Questa ricerca ha avuto per oggetto l‟analisi comparata della simbologia alchemica nella produzione di due celebri poeti metafisici inglesi: John Donne e Henry Vaughan.

Prima di procedere, sarà anzitutto opportuno definire sinteticamente, ma comunque con sufficiente precisione, la terminologia descrittiva utilizzata in questo lavoro e i termini fondamentali della problematica qui affrontata. L‟alchimia è un complesso sistema tecnico- filosofico che presumibilmente ha avuto origine in Oriente e si è diffuso in Europa, permeandone progressivamente e capillarmente la cultura e l‟immaginario. Non si tratta di una tradizione monolitica, sempre uguale a se stessa, ma di un corpus composito di dottrine e correnti, che non soltanto ha subito diverse evoluzioni nel tempo ma ha anche profondamente influenzato tutti i campi artistici, soprattutto quello letterario. Come codice culturale, l‟alchimia da sempre affascina gli autori per la sua imagery, ricca di simboli, figure e metafore dal forte impatto visivo, a cui essi hanno attinto per potenziare anagogicamente i propri testi, moltiplicandone le reti isotopiche e quindi le possibilità interpretative, e per il suo carattere di forte interdisciplinarità: avvicinarsi all‟alchimia significa entrare in contatto con una miriade di campi del sapere (protochimica, astrologia, filosofia, medicina e religione) che in essa si intrecciano sempre dialetticamente.

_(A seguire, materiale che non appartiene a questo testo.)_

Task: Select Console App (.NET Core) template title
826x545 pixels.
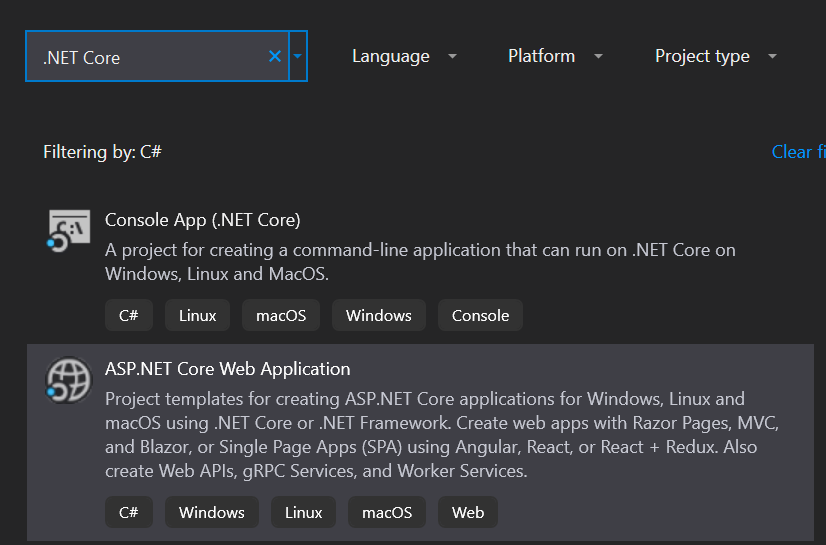Action: point(202,220)
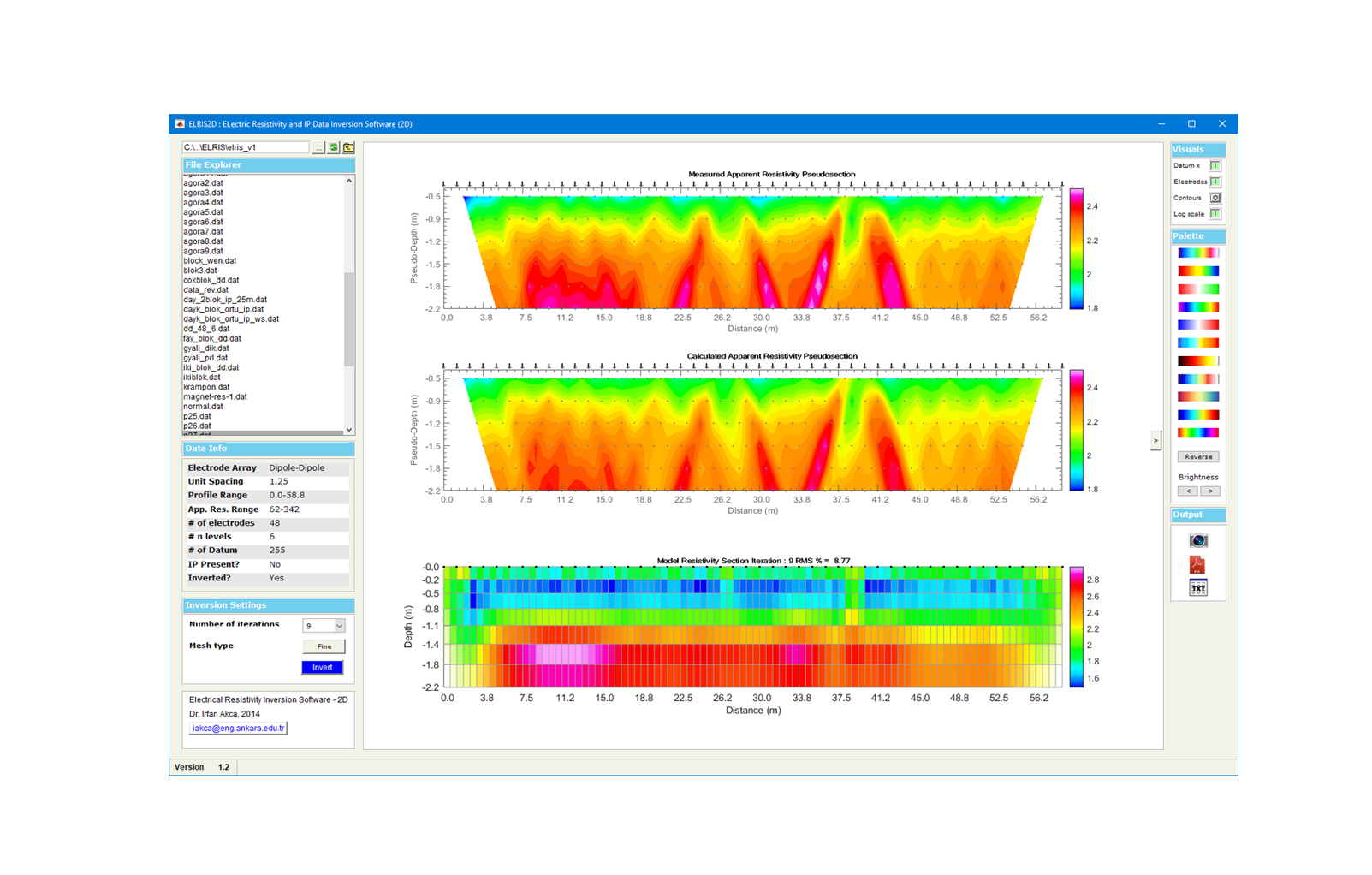Go up one folder with yellow folder icon
This screenshot has height=875, width=1372.
pos(348,147)
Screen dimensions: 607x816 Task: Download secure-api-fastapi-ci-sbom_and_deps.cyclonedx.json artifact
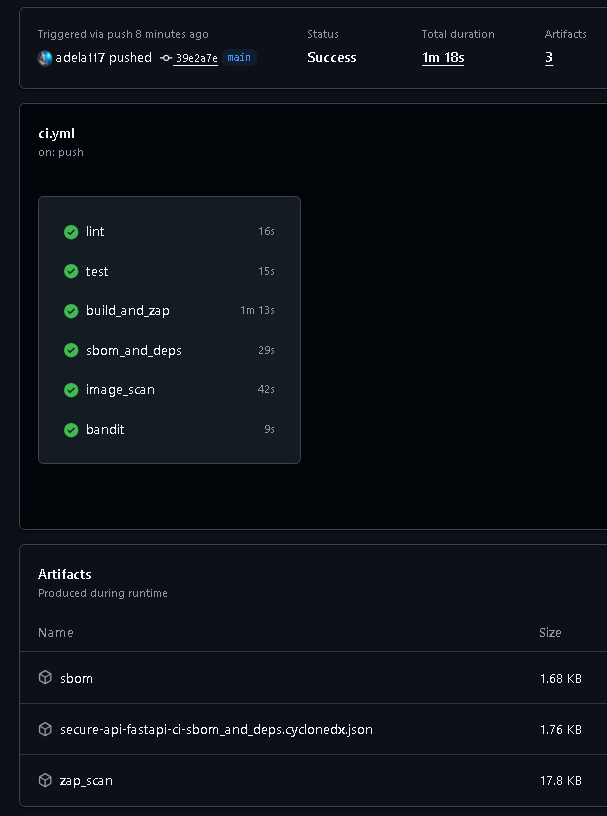point(216,729)
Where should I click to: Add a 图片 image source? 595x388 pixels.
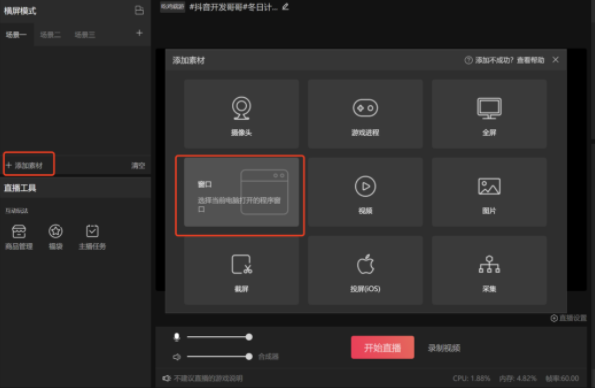tap(489, 192)
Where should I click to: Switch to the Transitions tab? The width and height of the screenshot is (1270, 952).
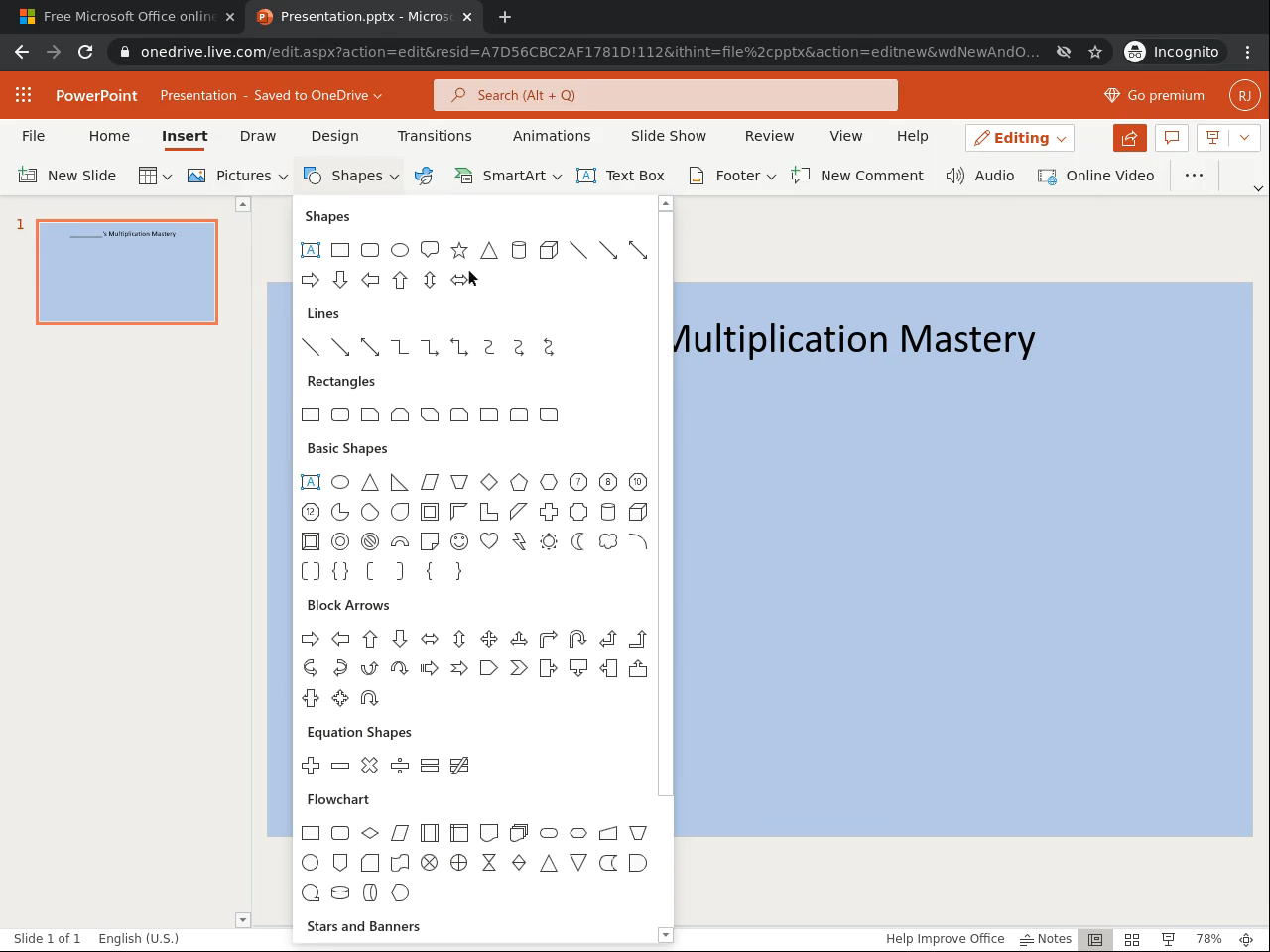coord(435,136)
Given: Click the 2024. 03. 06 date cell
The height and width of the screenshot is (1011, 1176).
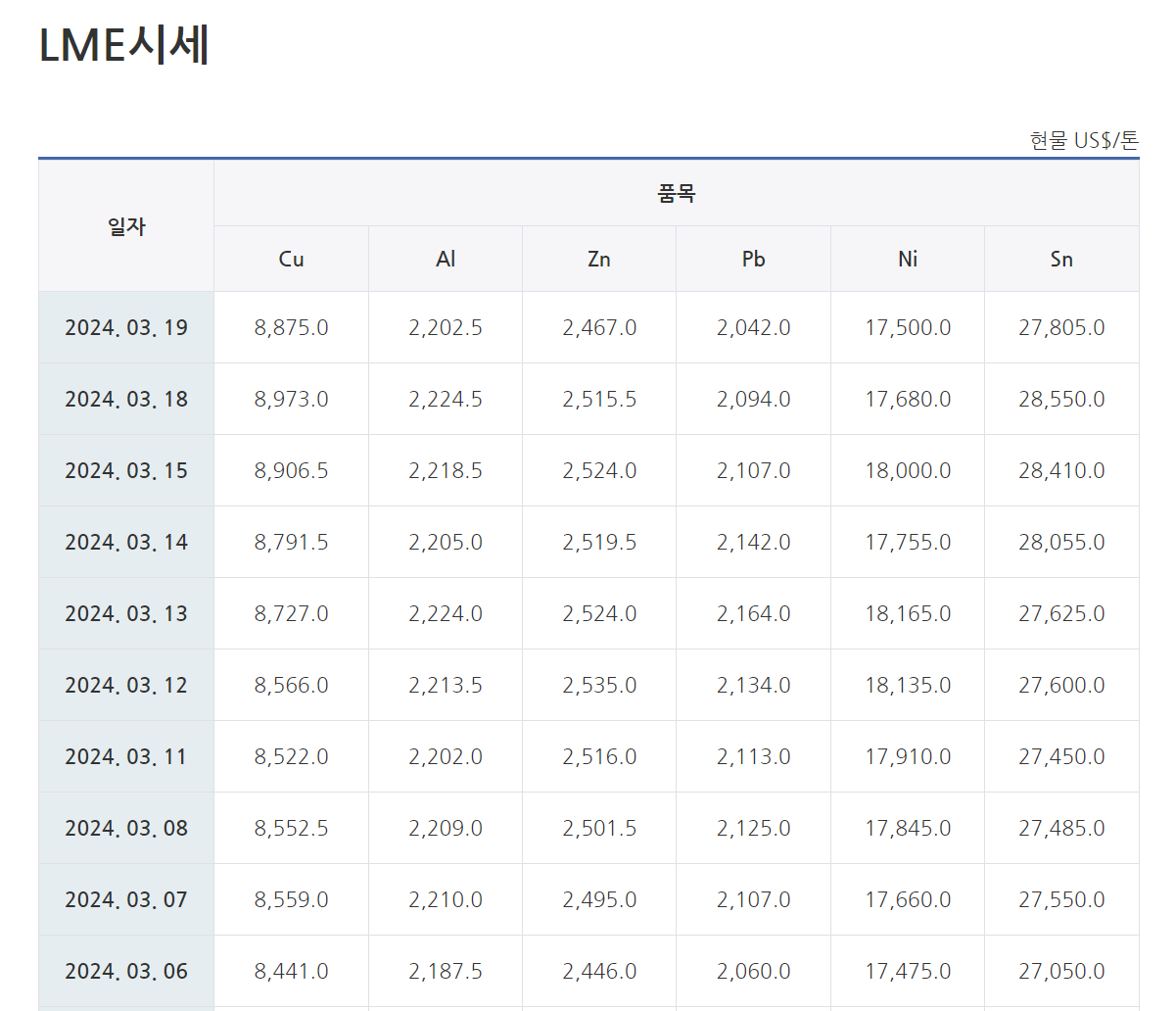Looking at the screenshot, I should click(126, 971).
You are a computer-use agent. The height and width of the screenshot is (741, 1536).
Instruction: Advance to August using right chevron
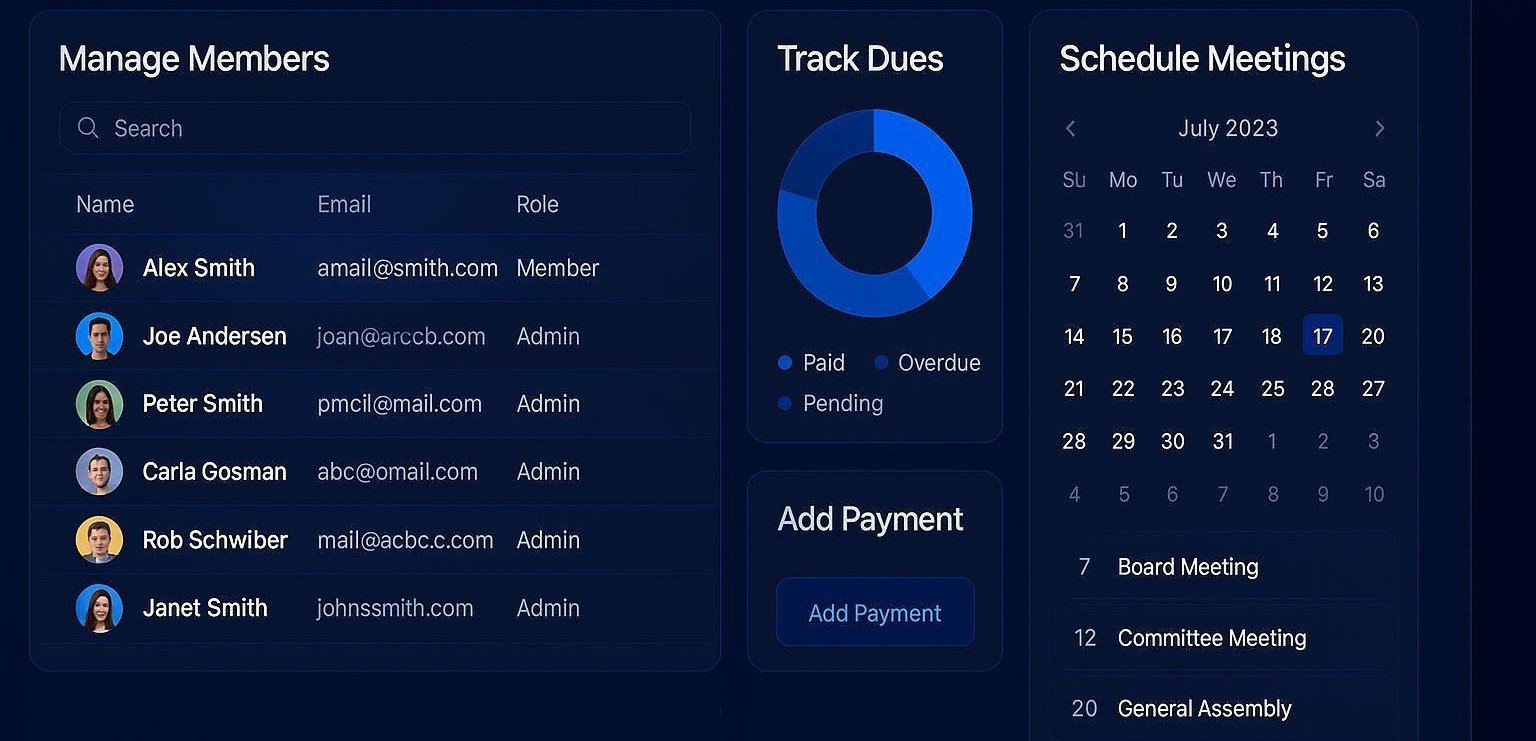point(1380,128)
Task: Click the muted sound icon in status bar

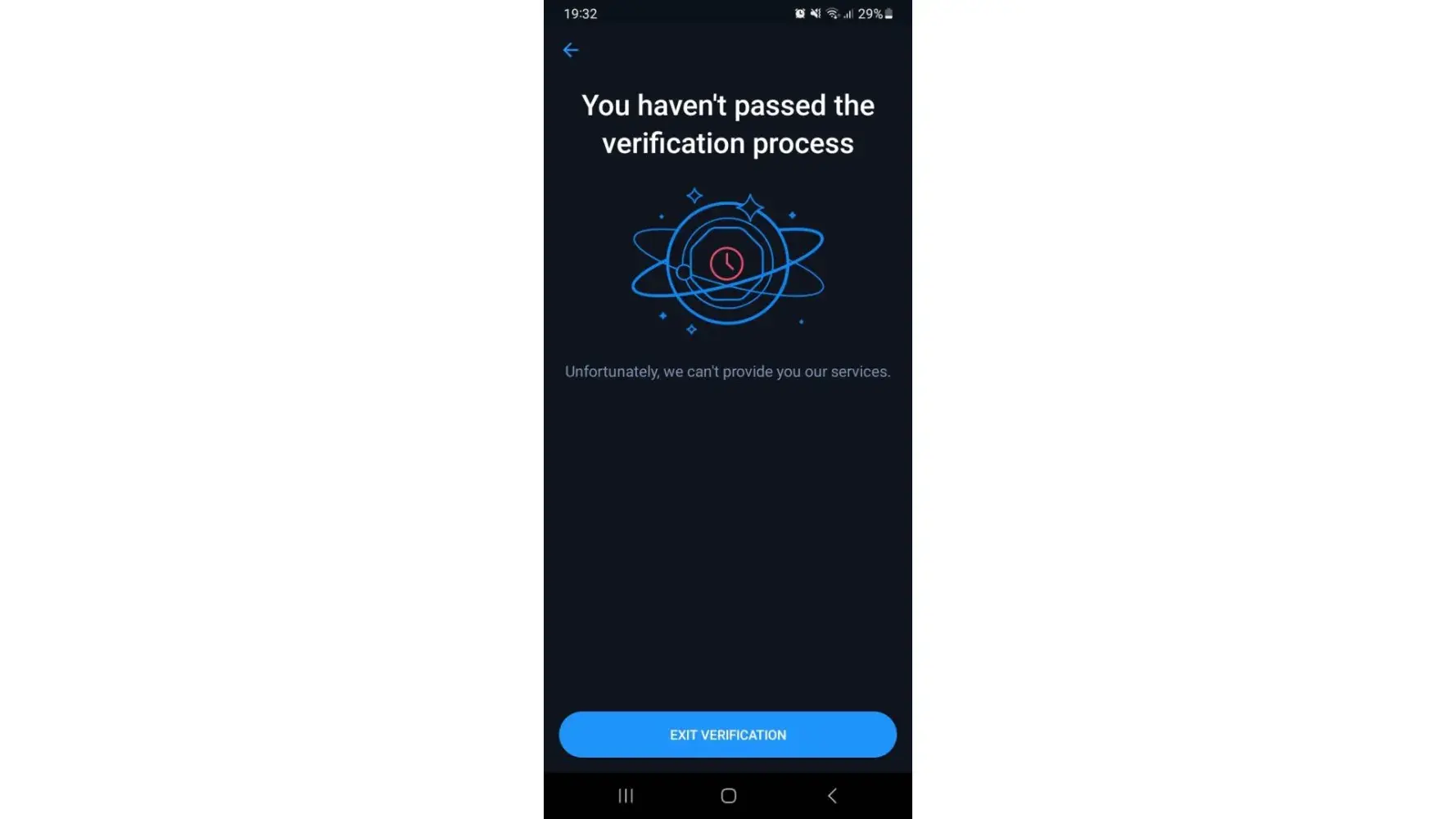Action: (x=816, y=13)
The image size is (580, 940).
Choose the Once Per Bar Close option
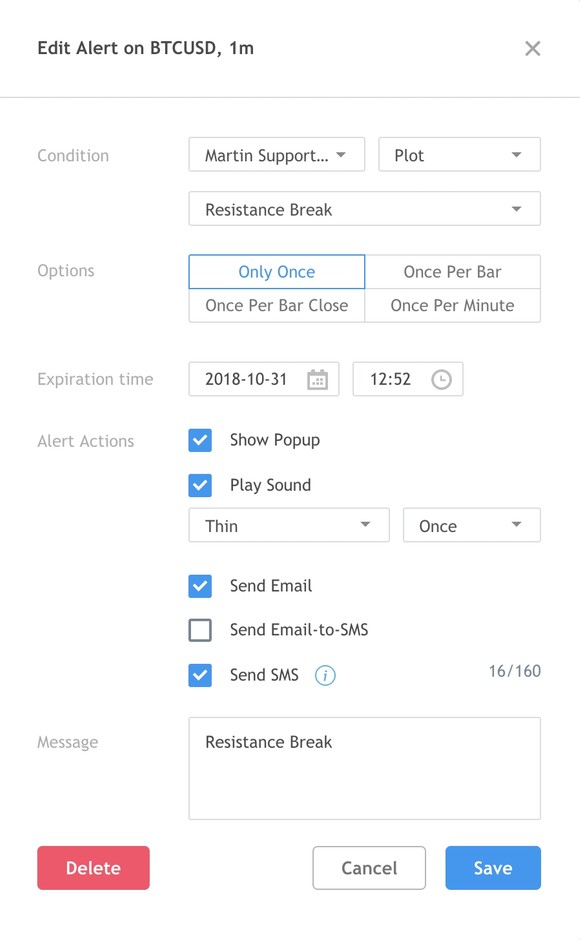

Donne e Vaughan sono due poeti esemplari per lo studio dell‟utilizzo della materia alchemica in letteratura: gran parte della semiosi di alcune fra le loro opere più importanti dipende, come vedremo, dalla capacità, da parte del lettore, di decodificare il codice alchemico presente a vari livelli di significazione del testo. Come è noto, questi due grandi autori si inseriscono nella più ampia tradizione della metaphysical poetry. Quest‟ultima risale al XVII secolo ed è nota per aver prodotto testi dallo spiccato carattere intertestuale, opere nelle quali l‟intersezione di più codici culturali ne costituisce la peculiare cifra stilistica e pragmatica. Tra questi codici, quello alchemico è certamente tra i più rilevanti:

esso si manifesta sia a livello della diction, dove si palesa per via della marcata presenza del lessico olistico alchemico, sia a livello dell‟imagery, quindi anche sul piano dei simboli e delle metafore.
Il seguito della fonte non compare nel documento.